The answer should consist of each line from the data below that includes "добу".

Stored data:

##########

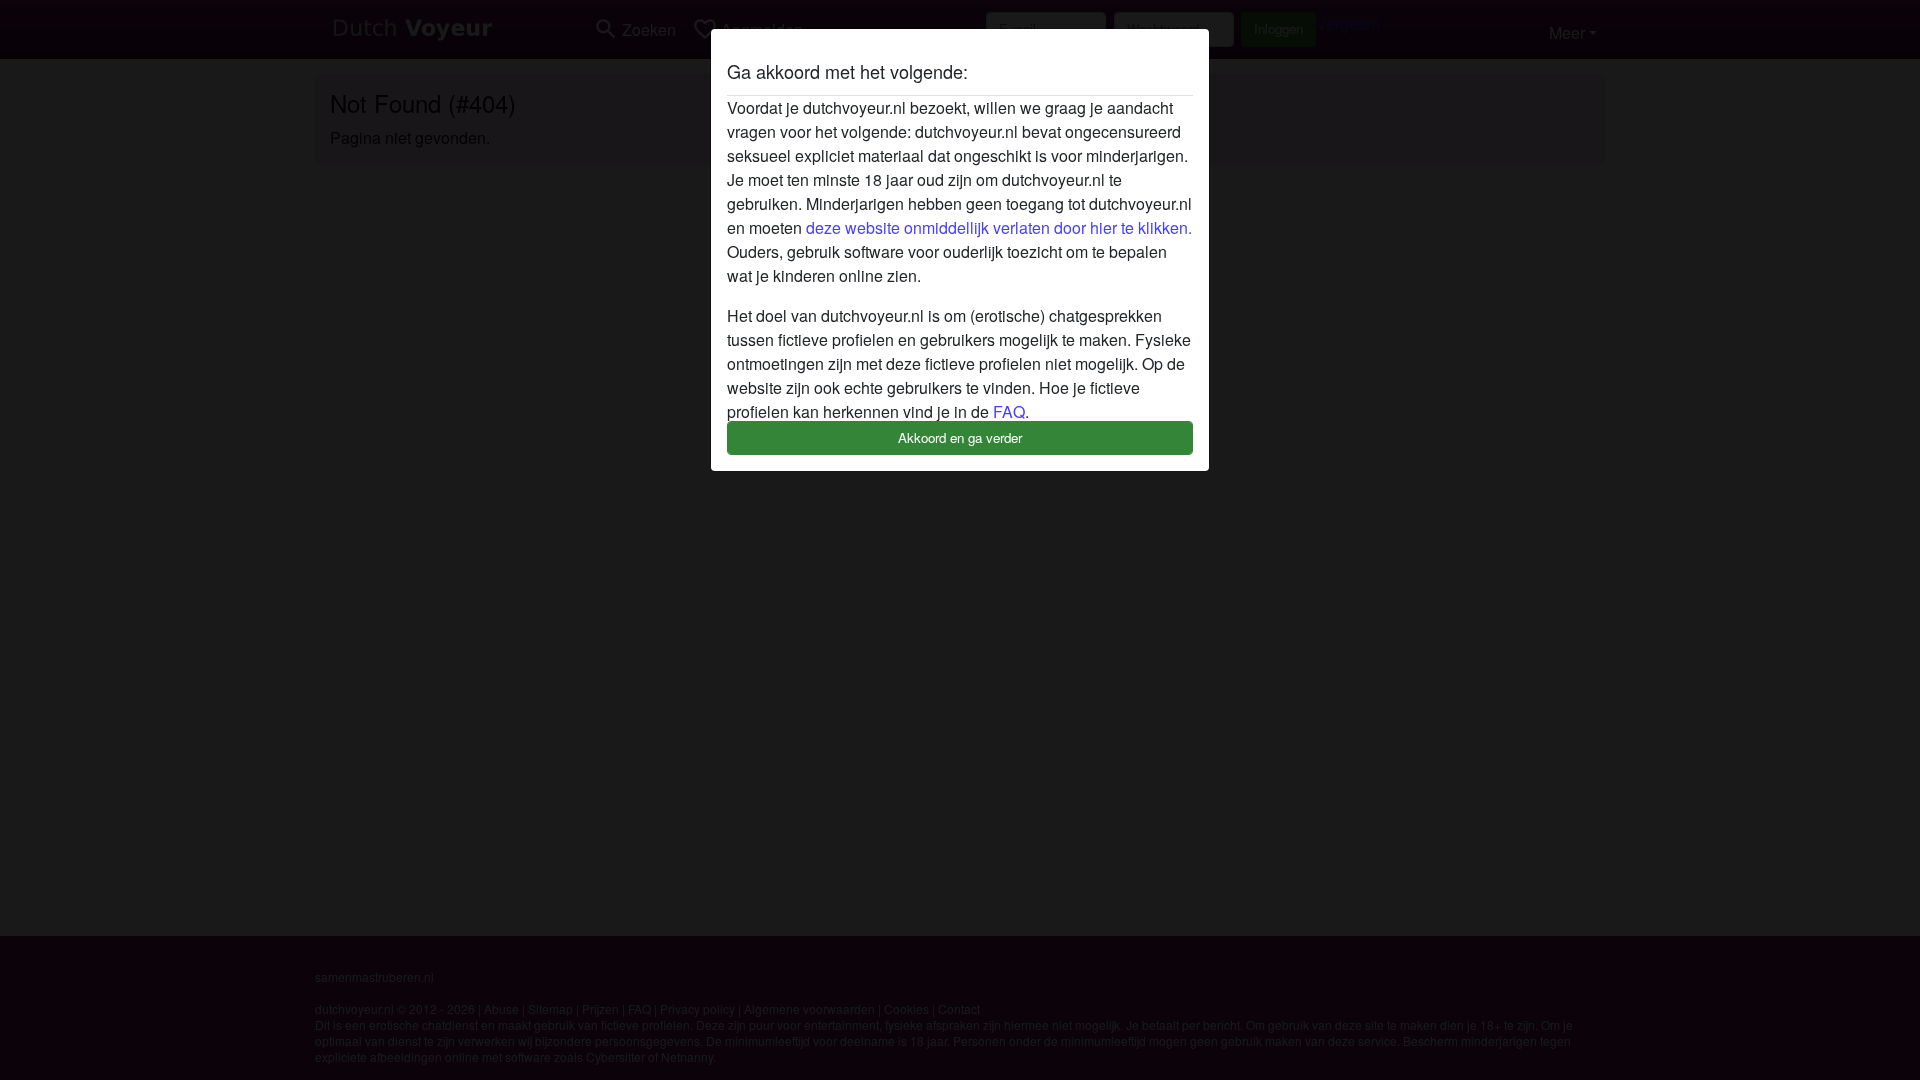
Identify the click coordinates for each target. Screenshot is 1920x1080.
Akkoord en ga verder (960, 437)
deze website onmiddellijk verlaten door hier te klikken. (999, 227)
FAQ (1009, 411)
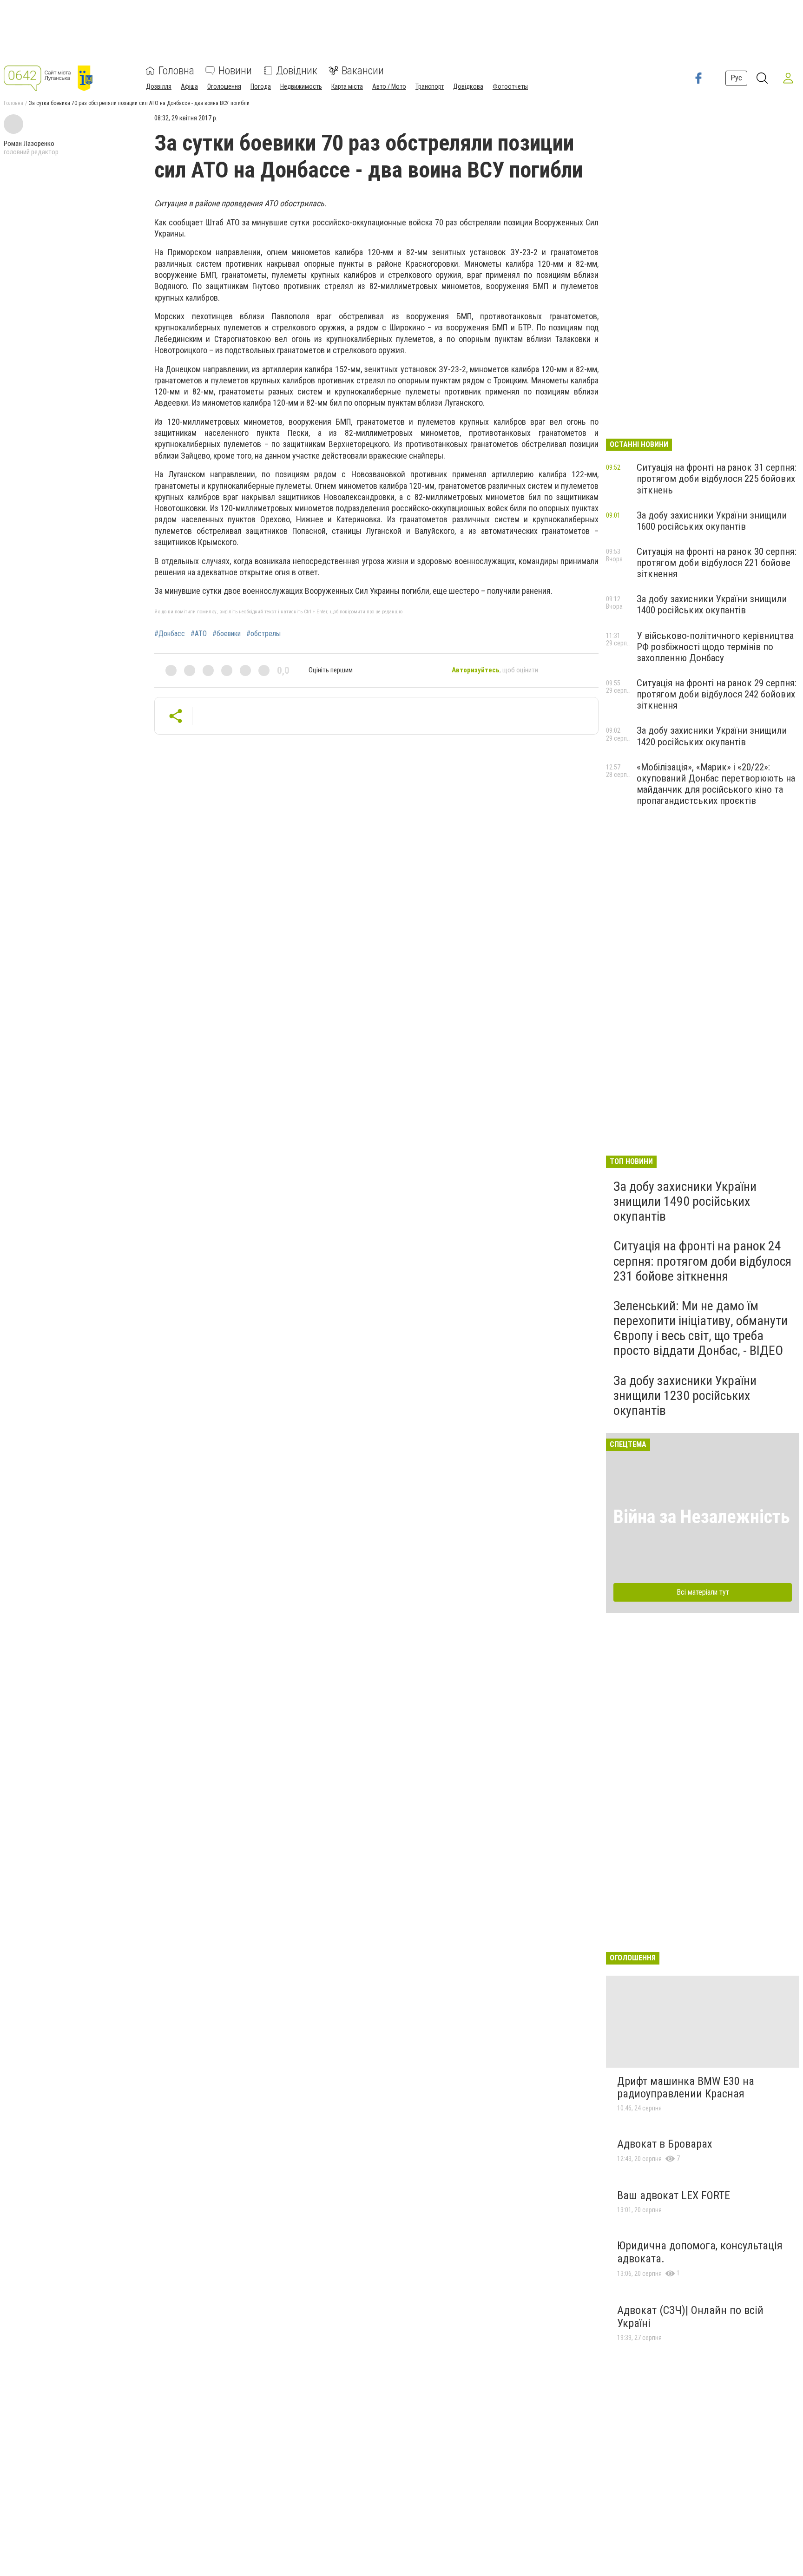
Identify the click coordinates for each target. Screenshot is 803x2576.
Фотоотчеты (510, 86)
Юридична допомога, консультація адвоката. (700, 2252)
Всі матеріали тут (703, 1592)
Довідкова (468, 86)
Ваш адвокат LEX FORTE (673, 2195)
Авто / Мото (389, 86)
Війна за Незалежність (701, 1517)
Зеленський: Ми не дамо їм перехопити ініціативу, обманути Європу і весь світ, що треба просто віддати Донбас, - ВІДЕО (700, 1328)
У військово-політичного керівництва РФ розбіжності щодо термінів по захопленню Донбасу (715, 647)
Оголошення (224, 86)
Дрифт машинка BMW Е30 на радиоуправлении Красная (685, 2088)
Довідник (296, 70)
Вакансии (363, 70)
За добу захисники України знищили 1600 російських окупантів (712, 521)
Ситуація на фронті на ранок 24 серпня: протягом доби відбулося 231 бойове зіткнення (702, 1260)
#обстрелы (263, 634)
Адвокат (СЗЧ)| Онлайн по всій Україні (690, 2317)
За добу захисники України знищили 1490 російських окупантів (685, 1201)
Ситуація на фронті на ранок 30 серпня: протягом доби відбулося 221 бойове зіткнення (716, 562)
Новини (235, 70)
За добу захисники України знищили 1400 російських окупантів (712, 604)
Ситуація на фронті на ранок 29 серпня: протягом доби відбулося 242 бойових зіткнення (716, 694)
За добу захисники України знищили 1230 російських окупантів (685, 1395)
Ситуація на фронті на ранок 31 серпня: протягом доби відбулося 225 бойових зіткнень (716, 478)
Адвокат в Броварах (664, 2143)
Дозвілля (158, 86)
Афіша (189, 86)
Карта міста (347, 86)
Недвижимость (301, 86)
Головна (176, 70)
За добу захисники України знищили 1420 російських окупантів (712, 736)
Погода (260, 86)
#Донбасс (169, 634)
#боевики (226, 634)
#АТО (199, 634)
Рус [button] (736, 77)
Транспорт (429, 86)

##########

[Your solution]
За добу захисники України знищили 1600 російських окупантів (712, 521)
За добу захисники України знищили 1490 російських окупантів (685, 1201)
За добу захисники України знищили 1400 російських окупантів (712, 604)
За добу захисники України знищили 1230 російських окупантів (685, 1395)
За добу захисники України знищили 1420 російських окупантів (712, 736)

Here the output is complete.